Advanced Swedish thinkers fell to their knees in adoration. "It's Him!" gasped one of the squareheads, gazing up in wonder at the beatific expression on Vince's innocent face.
But the Innocent Babe didn't know he was demolishing careers. "I forgive you," he said. "You stupid bastards know not what the hell you do."
"Nonsense!" screamed a fellow whose dark past reeked of Danish blood. "It 's some kind of trick!"
Fighting for their professional lives now, overwhelmed by the Niagara of irrefutable knowledge roaring in their heads, the professors knew they had only one way out--they must prove that the tiny boy was a Messenger from the Devil--was in fact the Devil! They decided to use tactics which had worked so successfully against two earlier Swedes, Newton and Galileo--denial and contempt, followed by torture: "Let's see if he recants on the rack!" cried a dumb little Dane with big ears.
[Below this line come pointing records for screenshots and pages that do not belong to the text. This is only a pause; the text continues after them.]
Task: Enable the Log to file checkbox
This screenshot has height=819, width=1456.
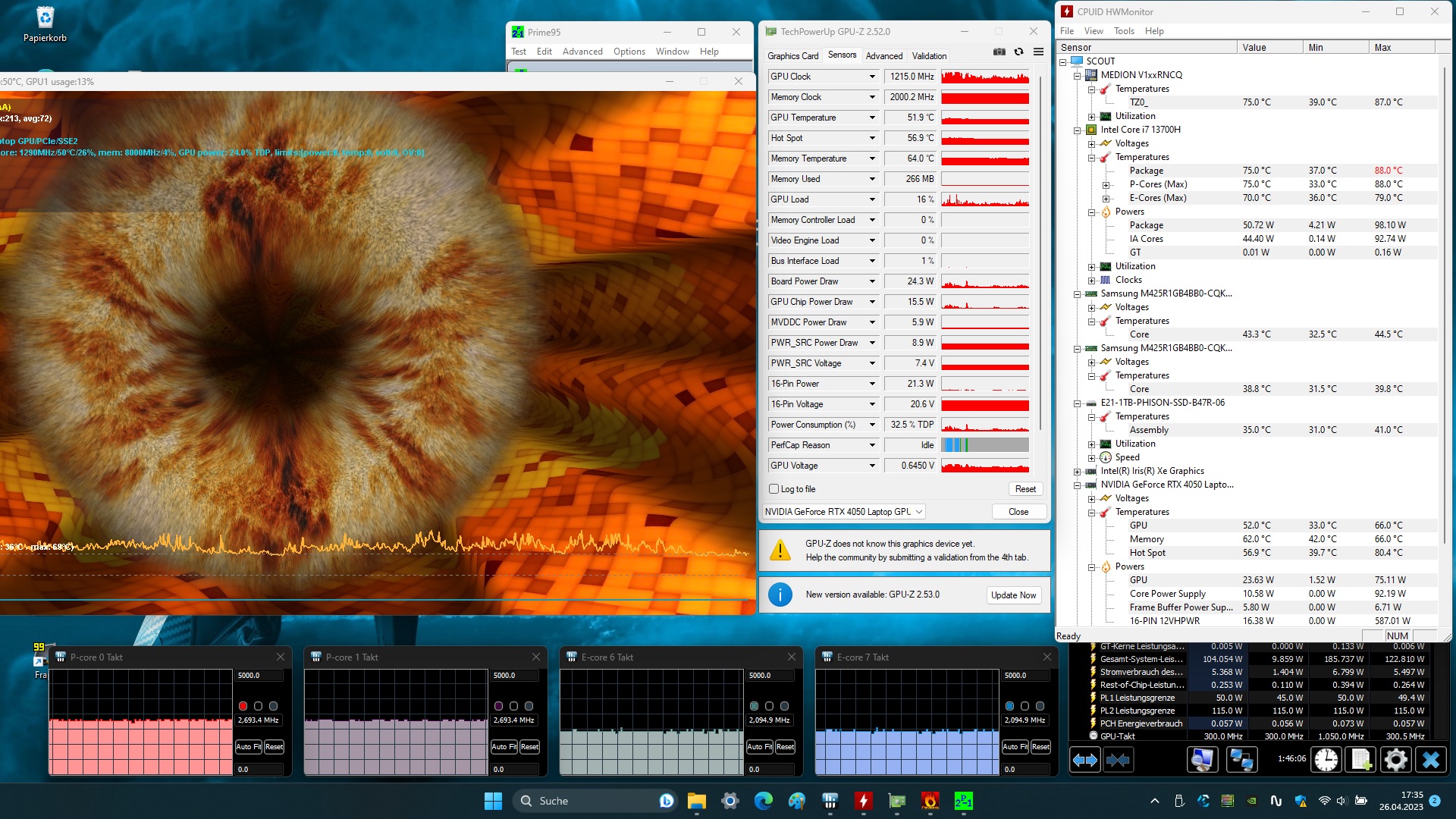Action: (x=774, y=489)
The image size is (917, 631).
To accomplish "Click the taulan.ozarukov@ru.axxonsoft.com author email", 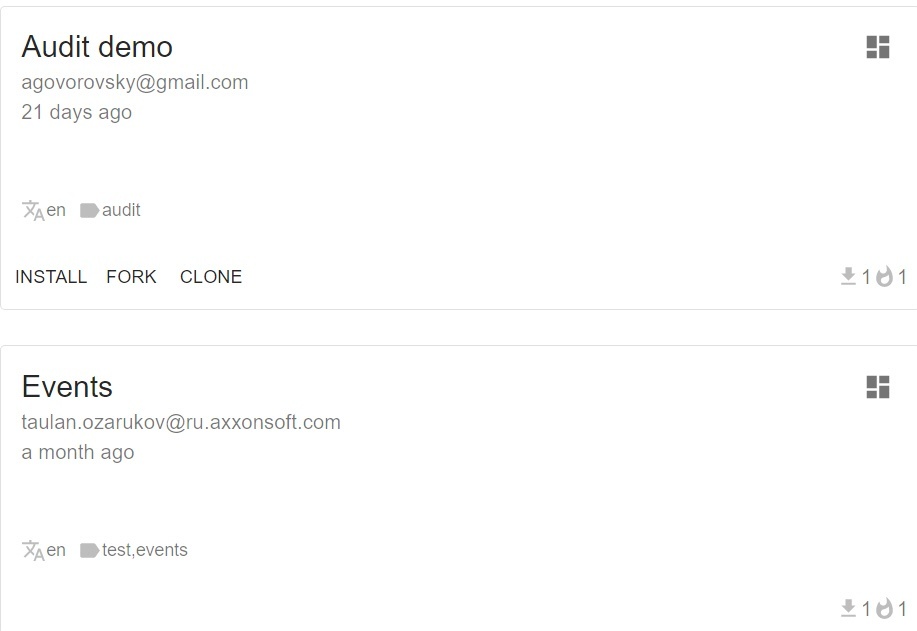I will coord(181,422).
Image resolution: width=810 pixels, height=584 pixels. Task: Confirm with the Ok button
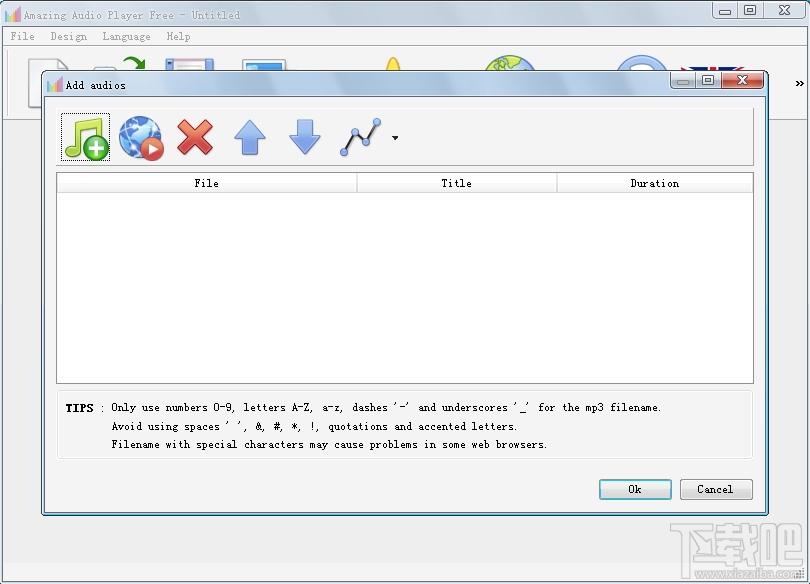[635, 489]
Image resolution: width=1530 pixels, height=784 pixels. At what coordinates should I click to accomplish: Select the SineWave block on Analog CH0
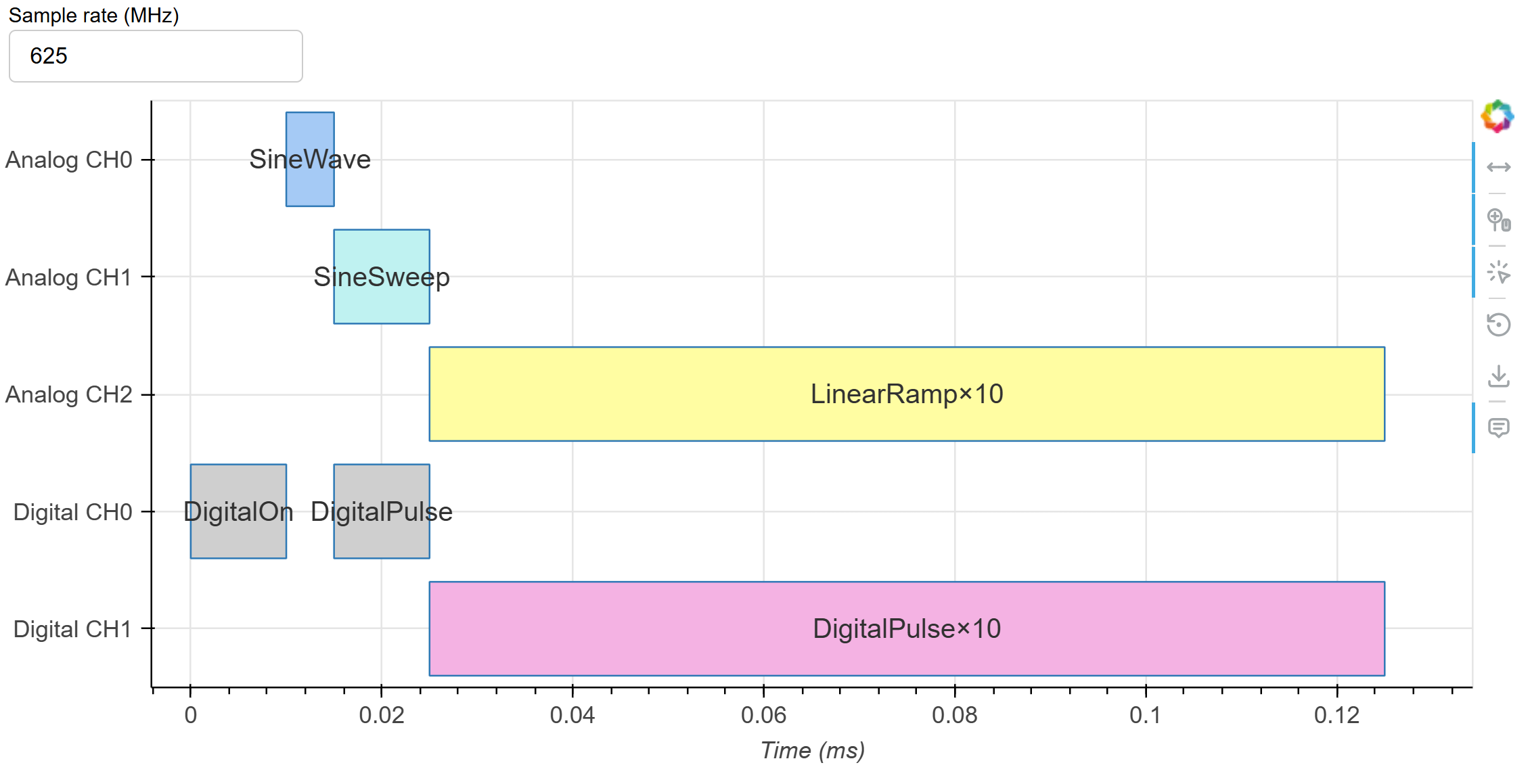[x=310, y=160]

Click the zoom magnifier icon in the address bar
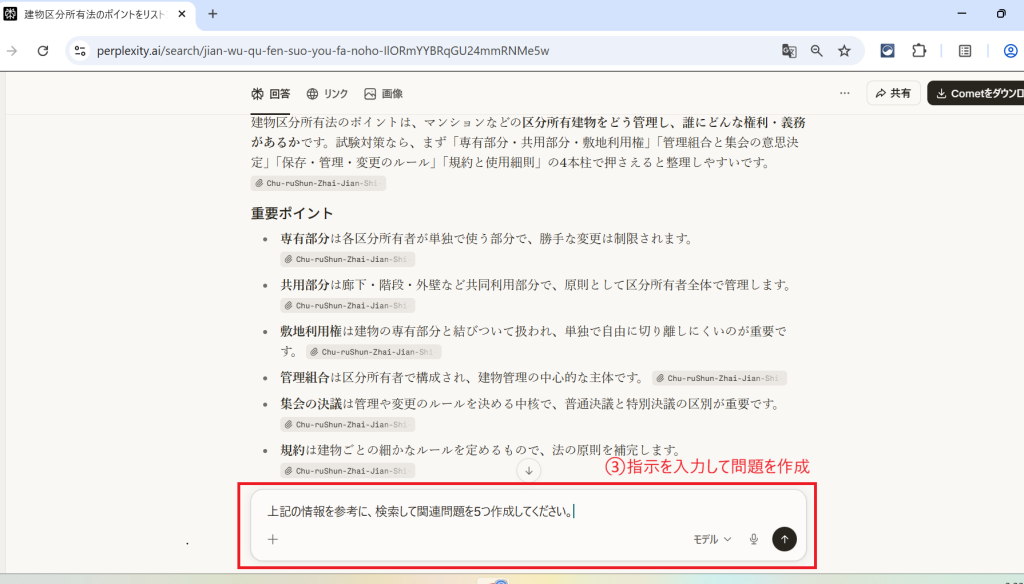tap(816, 51)
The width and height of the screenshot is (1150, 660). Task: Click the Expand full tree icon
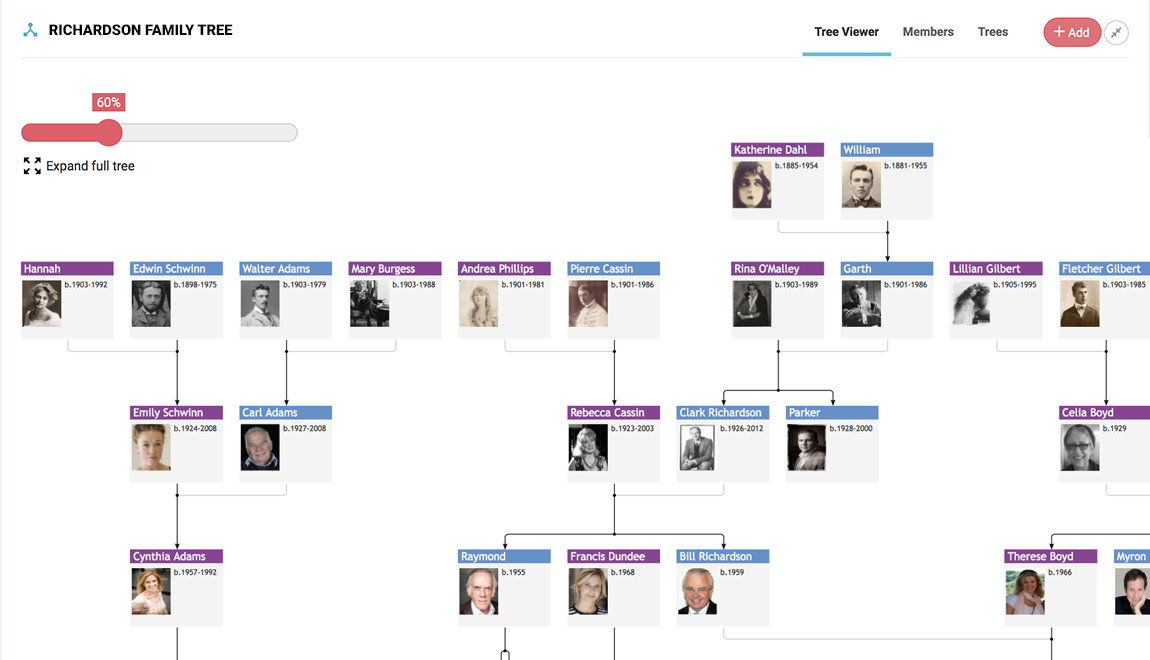(x=32, y=166)
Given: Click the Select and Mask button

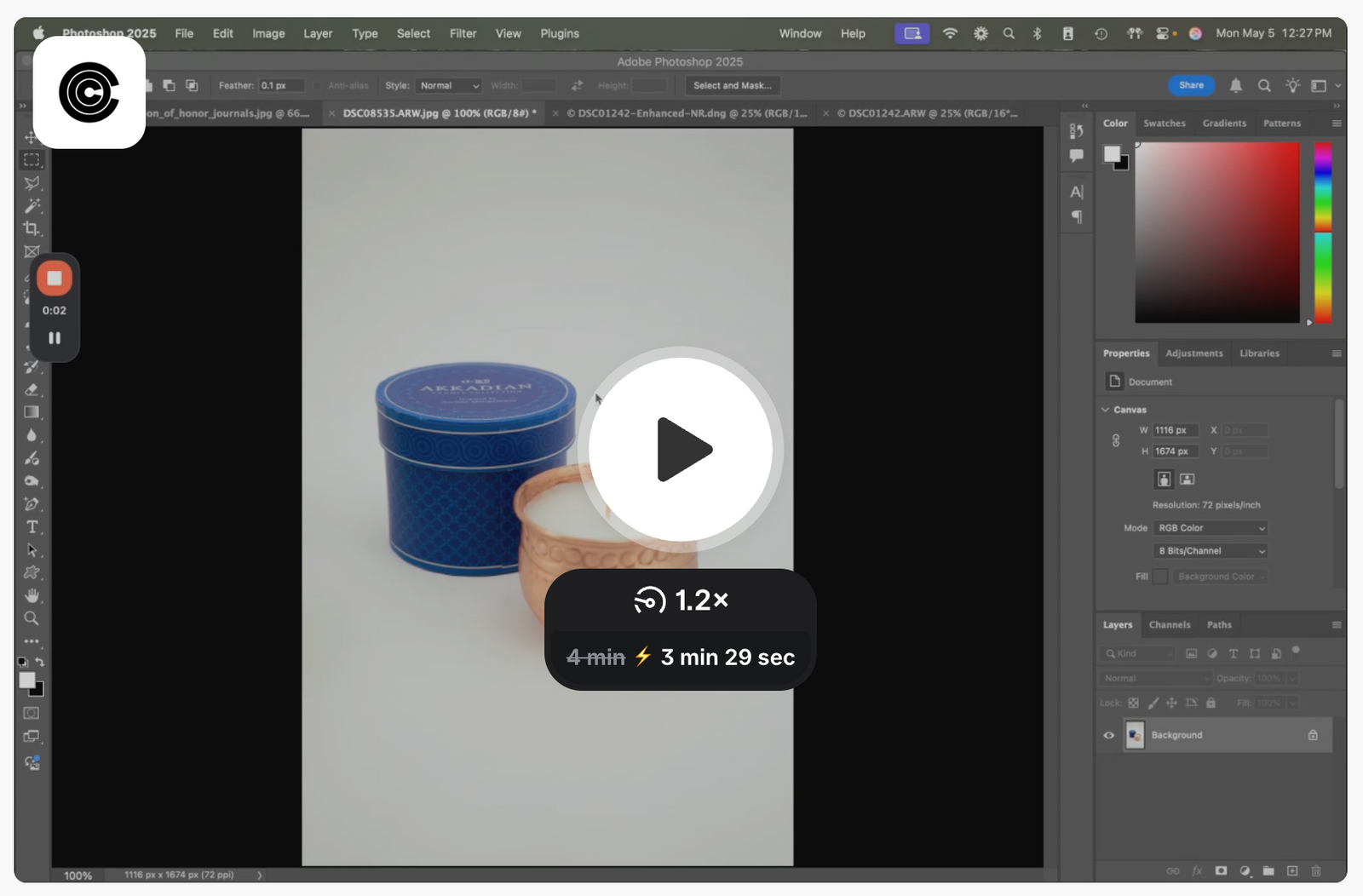Looking at the screenshot, I should tap(732, 85).
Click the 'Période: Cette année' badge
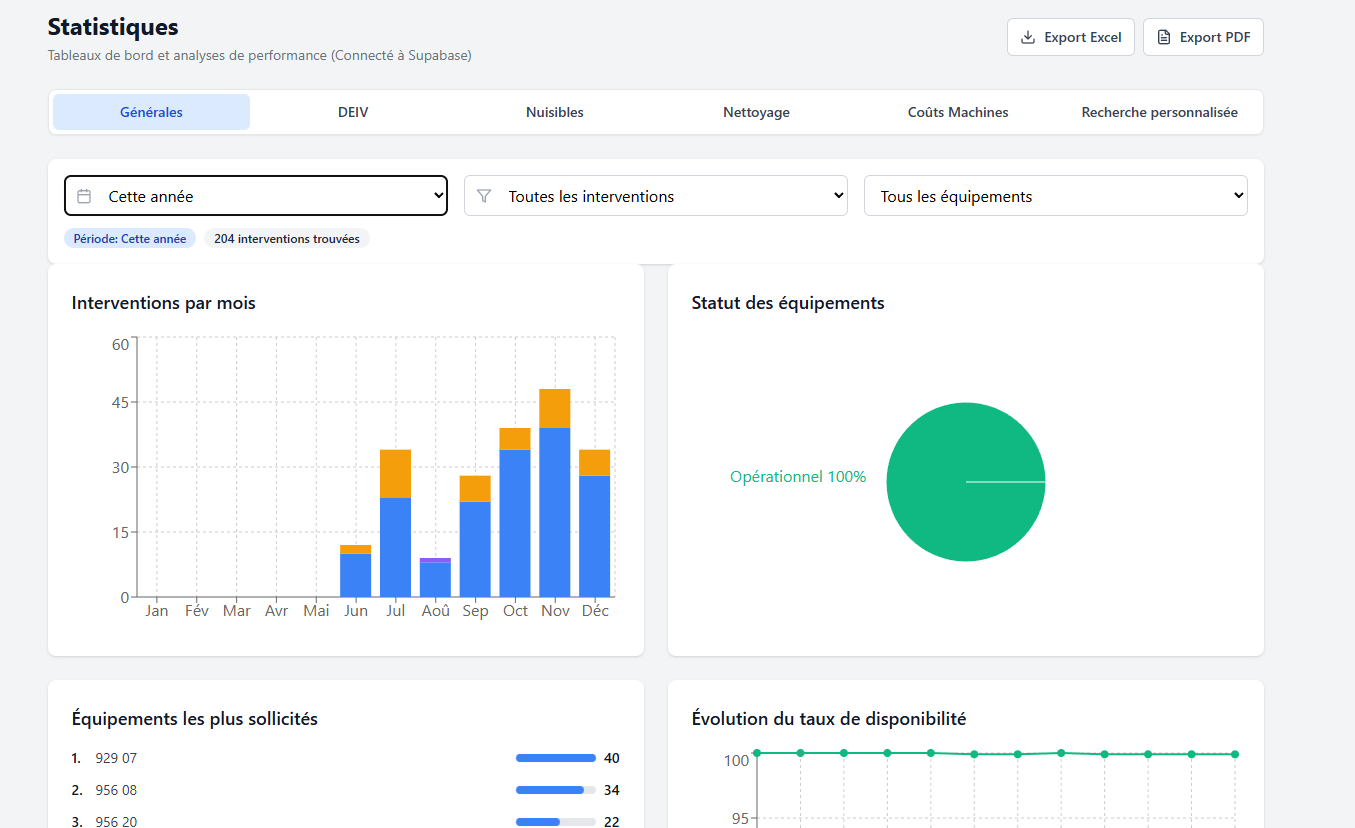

But months of torture merely brightened the flame of defiance in the brave little boy's eyes. In the end, it was his torturers who cracked. Their instruments of torture, blackened and bloody, lay broken on the floor. Finally, just to get them off his back, Vince tossed them a crumb: he revealed the secret of the golf swing. This revelation convinced his inquisitors that he was indeed The One. They knew beyond doubt that after centuries of trial and error, after countless human rejects evolution had culminated in sublime perfection--Vinny Johnson was here!
"Aw hell!" grumbled the scriveners. "Now we gotta rewrite all those ancient scrolls."
"Hah!" said the stone masons. "You think you got it rough. We've gotta chisel all his sayings in granite!"
NOTE: The reader must know that the historian's lot is hard. No matter how sensational the subject matter, no matter how the work cries out for elaboration, the historian must stringently restrict himself to a dry recitation of facts without comment or opinion. In light of this literary confinement, the author may perhaps at the conclusion of this disciplined work be forgiven an editorial indulgence:
After The Coming, many thinkers of great repute tried to salvage ruined careers by rushing into print great tomes claiming that they always knew the Johnsons could do it and, in fact, had come close to a Vince in 1927 when they squeezed out his older brother Eric.
But it was no use. Their shrieks for mercy could not wipe out the memory of the thousands of lectures in which they had inflicted on innocent students the false theory that evolution was a random process of selection and rejection, and that in a chaotic universe no perfect human being could ever be produced. What could they say? Vince was here.
Later they found out he was a hell of a golfer too.